Monday, Aug. 11, 1947
"Beloved Fellowship"
Roy Abram Burkhart's farmer-father wanted his son to be a fertilizer salesman. His Mennonite mother prayed that he would enter the ministry. For the Burkhart family of Cumberland County, Pa. the issue was decided once & for all during World War I, when one of young Soldier Burkhart's best friends, who had hoped to be a minister, was killed. Roy made up his mind to enter the church. Today Dr. Roy Burkhart, pastor of the First Community Church of Columbus, Ohio, is the whirring dynamo of the growing community-church movement and an outstanding U.S. churchman.
Published this week, Dr. Burkhart's newest book, How the Church Grows (Harper, $2), will give both detractors and admirers a clear picture of what he is trying to do. Dr. Burkhart writes of his dream of "the True Church," which "is to help each individual to come alive with God in his soul."
The ideal church Burkhart writes about is at once as modern as science, sociology and psychiatry can make it and as all-pervasive in the community as the church of the Middle Ages.
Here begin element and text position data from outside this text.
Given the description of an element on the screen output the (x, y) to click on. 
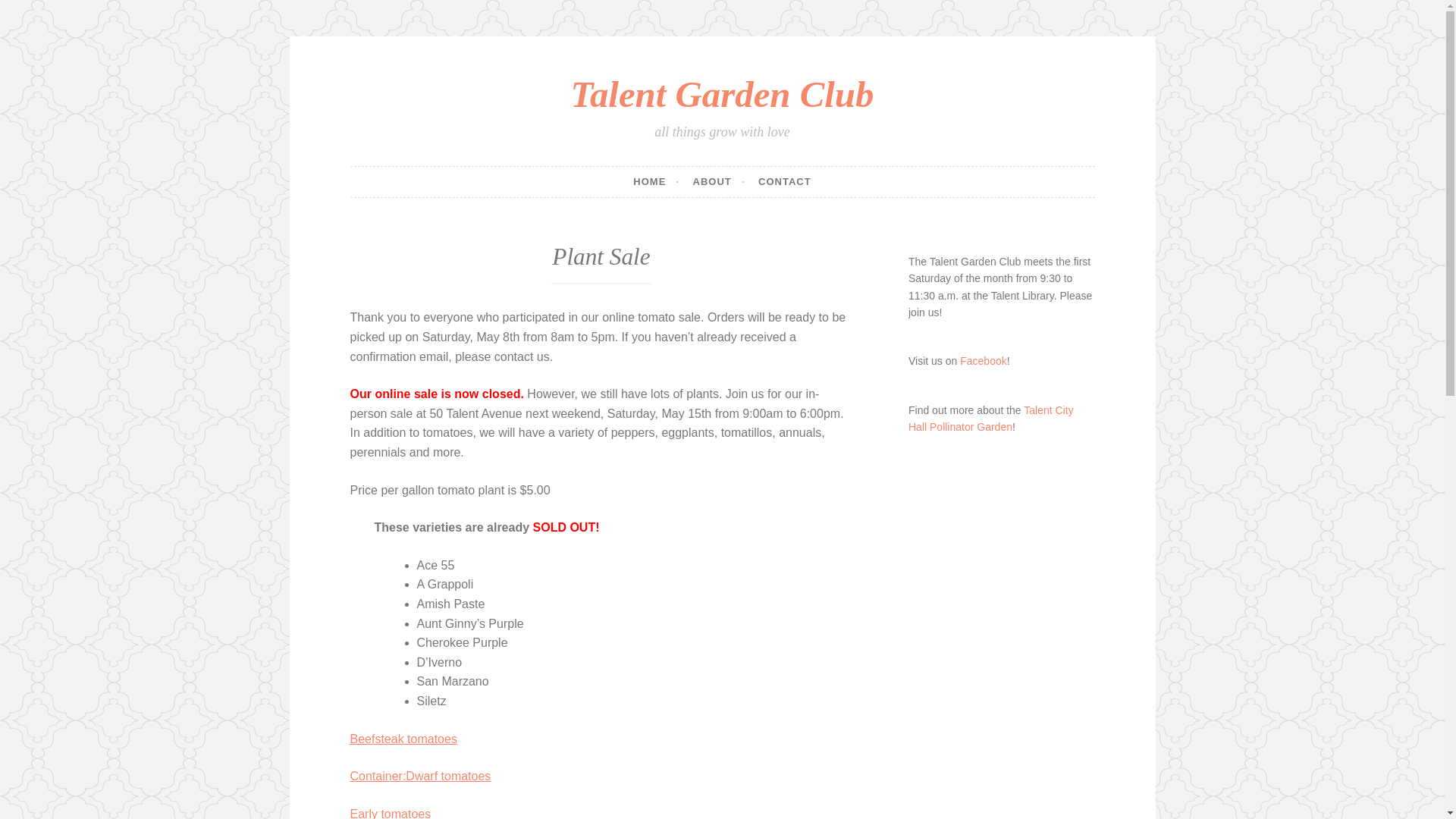
Early tomatoes (390, 813)
Beefsteak tomatoes (403, 738)
CONTACT (784, 182)
HOME (656, 182)
ABOUT (719, 182)
Talent City Hall Pollinator Garden (991, 418)
Talent Garden Club (722, 94)
Container:Dwarf tomatoes (421, 775)
Facebook (982, 360)
Given the description of an element on the screen output the (x, y) to click on. 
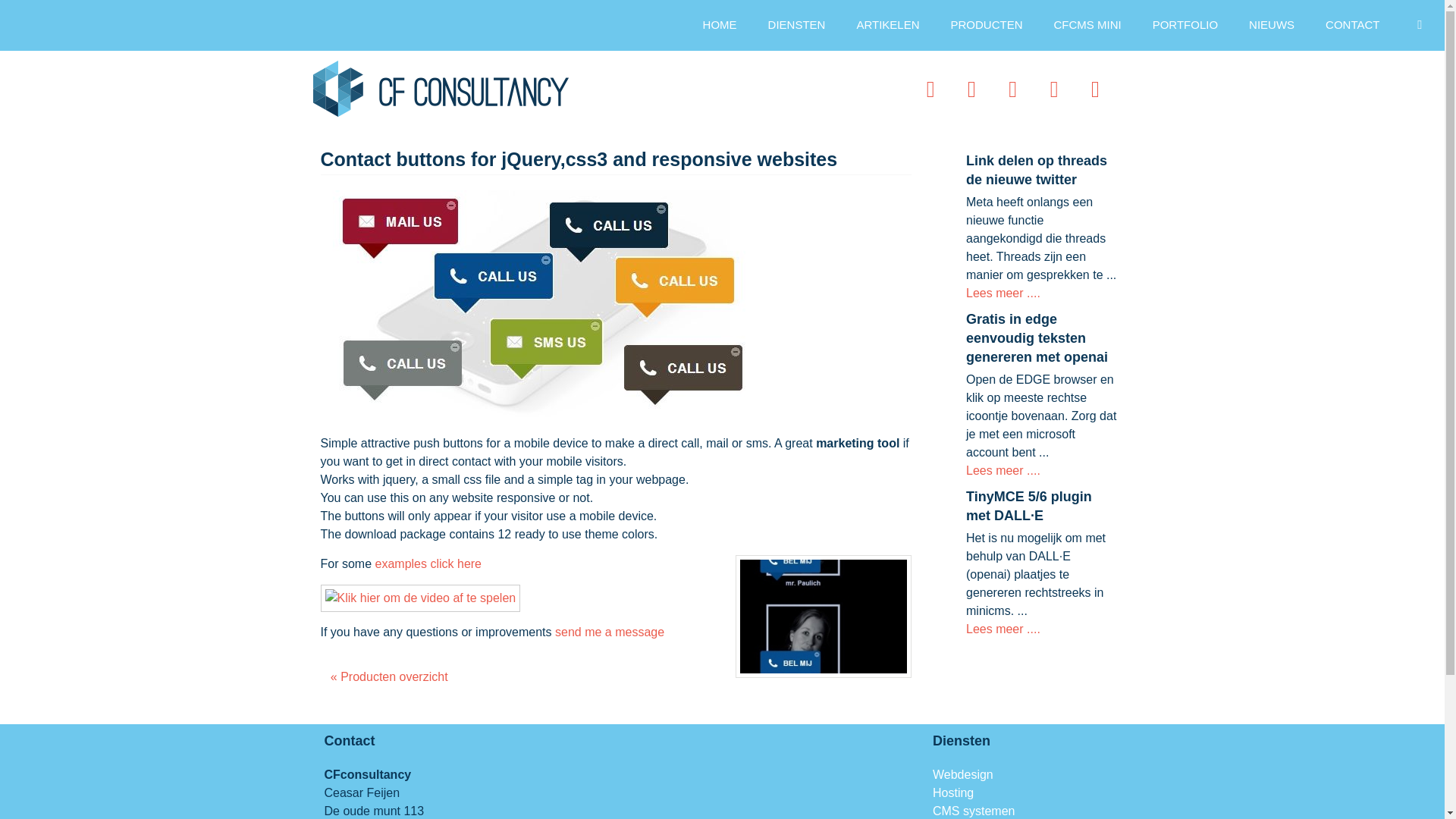
Website en cms diensten (796, 25)
Website beheer cms (1088, 25)
portfolio websites (1185, 25)
ARTIKELEN (887, 25)
Webdesign producten (987, 25)
NIEUWS (1271, 25)
PORTFOLIO (1185, 25)
HOME (719, 25)
CONTACT (1352, 25)
PORTFOLIO (1185, 25)
CONTACT (1352, 25)
DIENSTEN (796, 25)
Websites en beheer systemen (719, 25)
examples click here (428, 563)
NIEUWS (1271, 25)
Given the description of an element on the screen output the (x, y) to click on. 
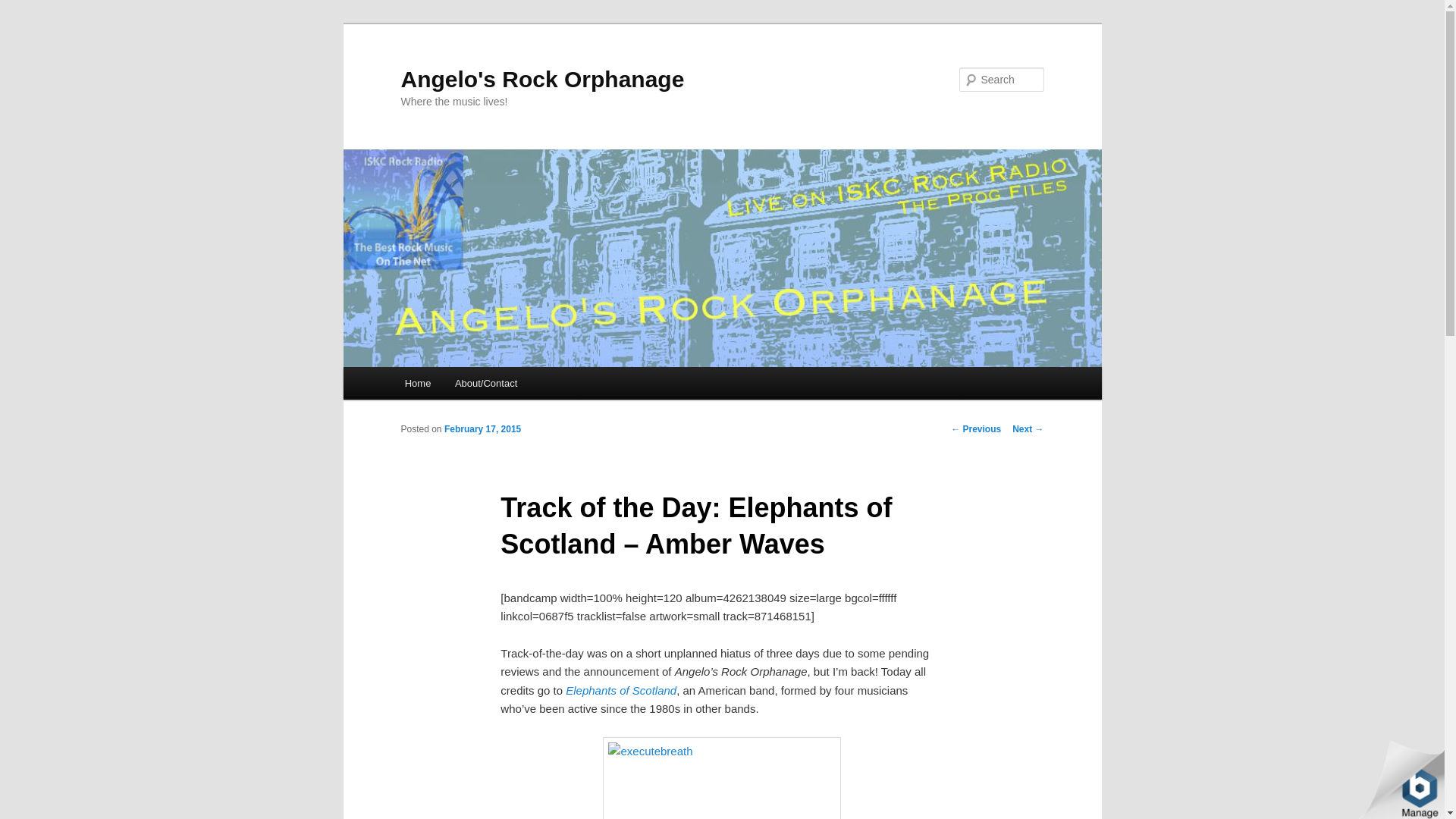
Angelo's Rock Orphanage (542, 78)
5:30 pm (482, 429)
Home (417, 382)
Elephants of Scotland (621, 689)
February 17, 2015 (482, 429)
Search (24, 8)
Given the description of an element on the screen output the (x, y) to click on. 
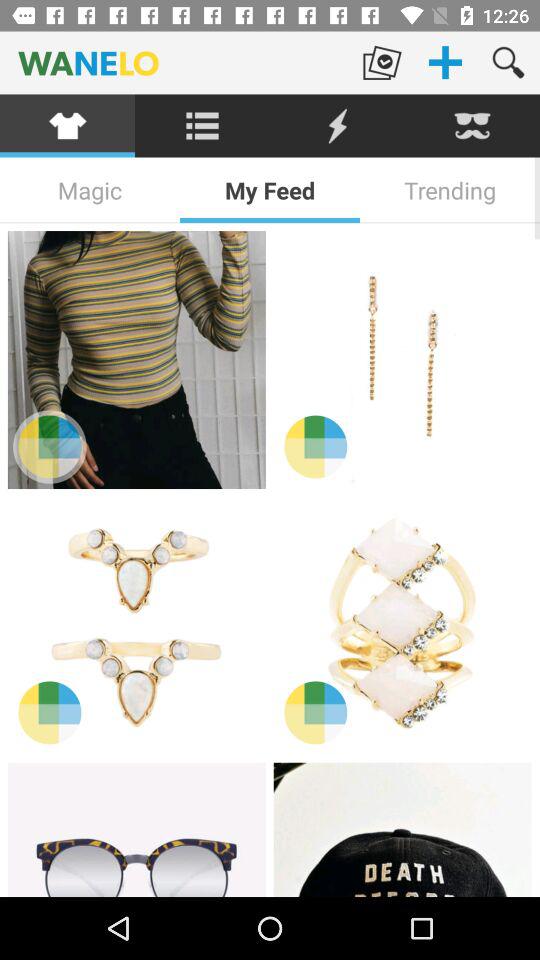
a flashin thumbnail of a woman in new clothing (402, 360)
Given the description of an element on the screen output the (x, y) to click on. 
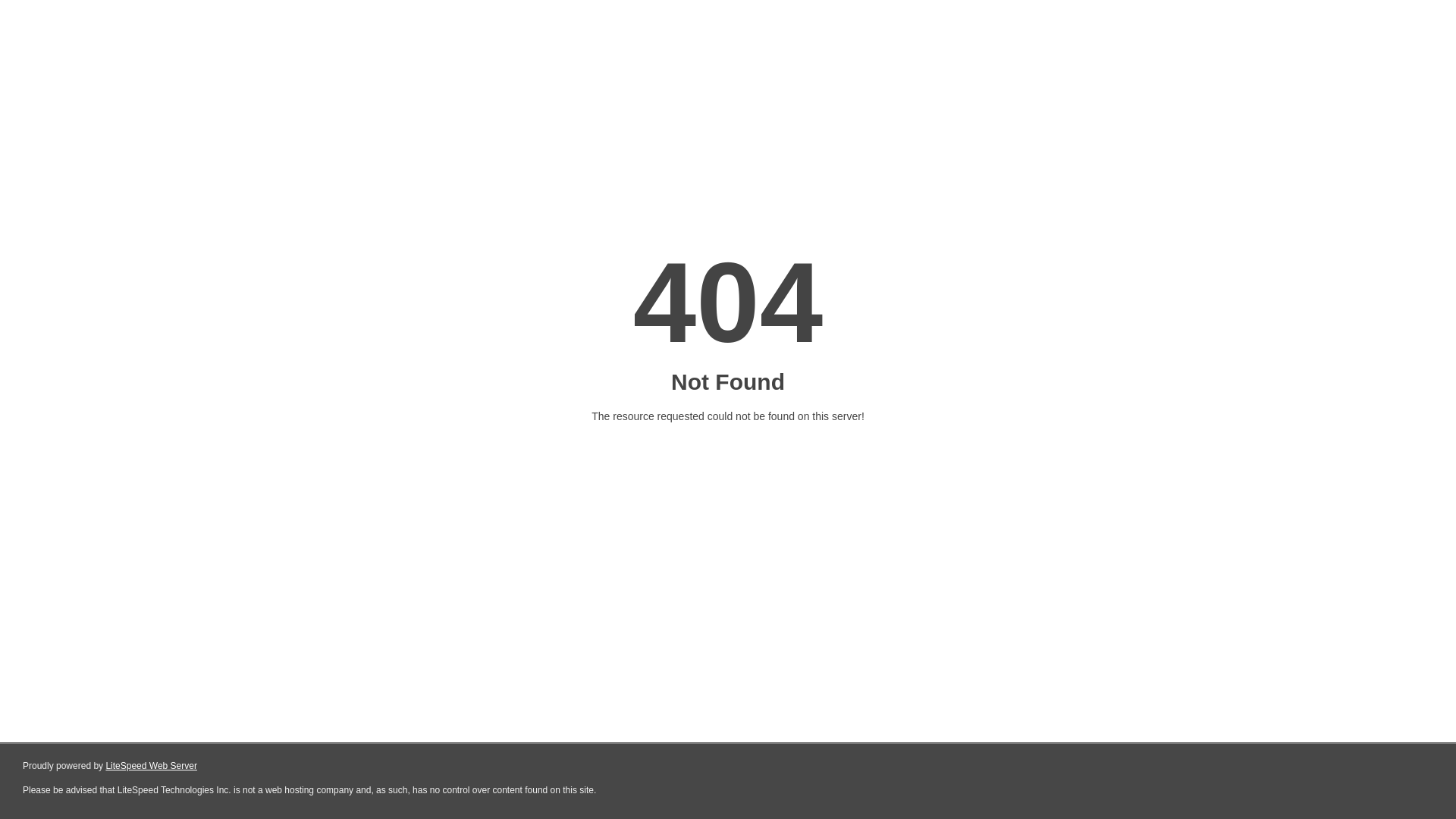
LiteSpeed Web Server Element type: text (151, 765)
Given the description of an element on the screen output the (x, y) to click on. 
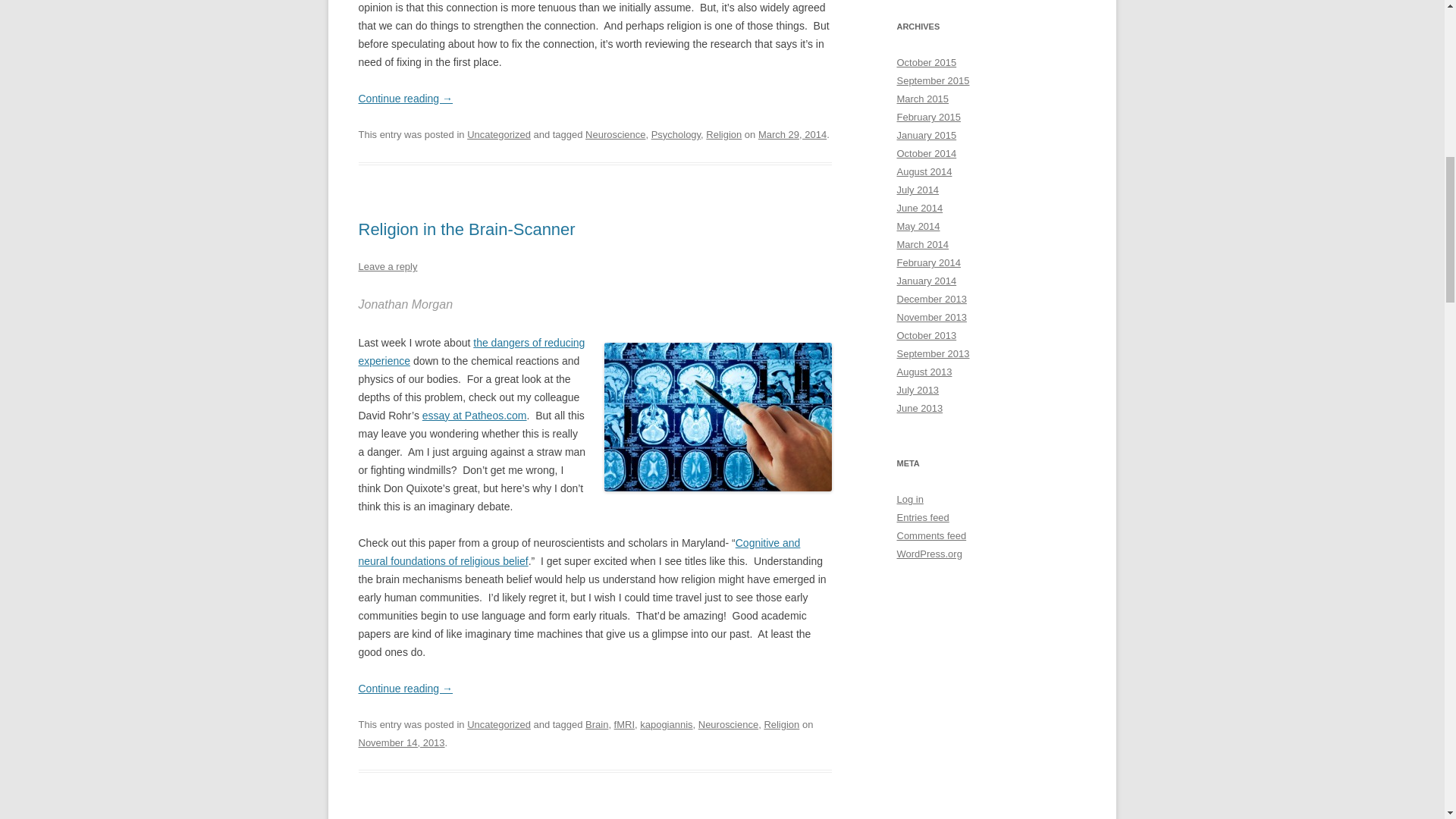
Neuroscience (728, 724)
Brain (596, 724)
March 29, 2014 (792, 134)
Uncategorized (499, 724)
Religion (780, 724)
November 14, 2013 (401, 742)
Leave a reply (387, 266)
Religion in the Brain-Scanner (466, 229)
Free Will and the Brain (471, 351)
kapogiannis (666, 724)
Neuroscience (615, 134)
essay at Patheos.com (474, 415)
12:34 pm (401, 742)
the dangers of reducing experience (471, 351)
3:49 pm (792, 134)
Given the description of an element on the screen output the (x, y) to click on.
In the "beloved fellowship" of Christians living, working and playing together, he sees the all-important matrix of spiritual life, and within this group relationship he apportions the church's liturgy, recreation, social work, preaching and prayer. His blueprint for his True Church is not mere speculation; many of the specifications have been met in his own grey limestone, suburban First Community Church of Columbus.
Exuberant Statistics. In 1935, when husky, black-haired Roy Burkhart went to Columbus, the First Community Church had about 225 active members and a debt of $147,000. The minister's staff consisted of a secretary, a janitor, a part-time choir director and a part-time organist. Today the church has 3,670 active members, a 1947 budget of $108,838 and a full-time staff of 17.
In 1935 the church had no energy or funds to spend for missions; now it supports one missionary each in China, India and England. But of all First Community's exuberant statistics, none is more meaningful than the support it gets from the jukebox-and-Coca-Cola set. At nearby Upper Arlington High School 90% of the seniors and 96% of the student body as a whole are active members of the church.
Dr. Burkhart wins such hard-to-get parishioners with his regular-guy sincerity and his easy scorn of cant or ecclesiastical primness. Once, when a high-school audience began to settle back in boredom at being addressed by a pastor, he told them the story of the girl who called her boyfriend "Pilgrim" because every time he came over he made progress. The principal never asked him back, but the audience listened hard after that.
Last winter, a group of high-school and college students who had banded together for informal bull sessions at the church decided to form a "prayer-cell." One discipline to which they bound themselves was to ask a stranger each day, "Do you believe in prayer?" One night when Pastor Burkhart was eating alone in a restaurant, he fell into conversation with the waitress and suddenly sprang his day's query on prayer. "Well, big boy," she said, visibly shaken, "I must say that's the most unusual approach I've ever heard!"
Clinics & Cars. Roy Burkhart's candor and his readiness to use clinical and psychiatric techniques in his church work have often shocked conservatives. He has been branded a cheap sensationalist for his birth-control discussions, marriage clinics and seminars on sex adjustment problems. But his methods seem to work. Out of the nearly 1,000 marriages he has performed during the past twelve years, only nine have ended in divorce.
In addition to marriage counseling, Dr. Burkhart has set up regular clinical sessions for parents (according to their children's ages), and for adolescents with personality problems. Church members are proud of the fact that of 634 of their boys in the armed forces not one was discharged for psychoneurotic reasons. Said Psychiatrist Karl Menninger after studying the mental hygiene setup of Dr. Burkhart's church: "It is the most constructive and comprehensive program I have seen carried out anywhere in America."
Grateful parishioners often send him presents--sometimes even new cars. Once, when given a Chris-Craft speedboat, he decided that it was too far above his station and sold it to buy an outboard, turning the extra money into church work.
Daily Directives. Harddriving, 51-year-old Roy Burkhart gets his directive for each day's work in an hour of meditation right after breakfast each morning. During this hour he ruminates upon "who I am, why I'm here and where I'm going." Then he begins a round of activity so strenuous that he often breaks off for a half hour's nap. While he was on a recent trip to New York City, the janitor of Manhattan's Riverside Church was amazed to come upon him stretched out, dead to the world, on one of the pews.
His influence, as well as his aspirations, extend far beyond Columbus. In 1944 he helped form the Ohio Association for Community-Centered Churches; in 1946 the National Council of Community Churches was founded (he is now its president).
So dynamic and aggressive is the community-church movement that some conservative clerics fear that Burkhart and his colleagues are trying to form a separate denomination. Church Builder Burkhart replies that he would be the first to advocate disbanding the community-church groups when Protestantism as a whole shows itself ready to accept the larger objectives which are its challenge. Says he: "The community church is not the final word. The final word is for Protestant organization and union; and until that time comes, the community church will be the mighty groundswell movement for union."